**Material supplied:**
* * * * * * *

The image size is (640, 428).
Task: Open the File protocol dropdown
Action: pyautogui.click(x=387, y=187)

* * * * * * *

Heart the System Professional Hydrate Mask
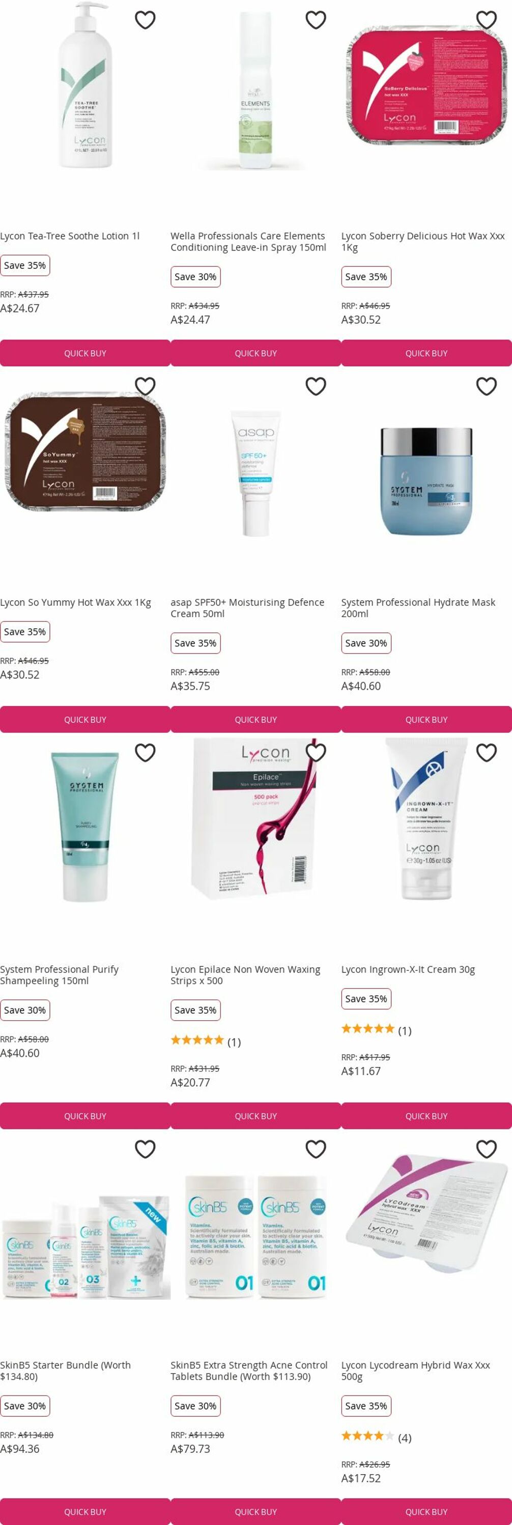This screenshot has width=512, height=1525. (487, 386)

* * * * * * *

**What you are asked to do:** Retype the rows from the line containing "The image size is (640, 428)." through the line containing "Action: pyautogui.click(x=387, y=187)", both included, and nothing else.

**Task response:**
The image size is (640, 428).
Task: Open the File protocol dropdown
Action: pyautogui.click(x=387, y=187)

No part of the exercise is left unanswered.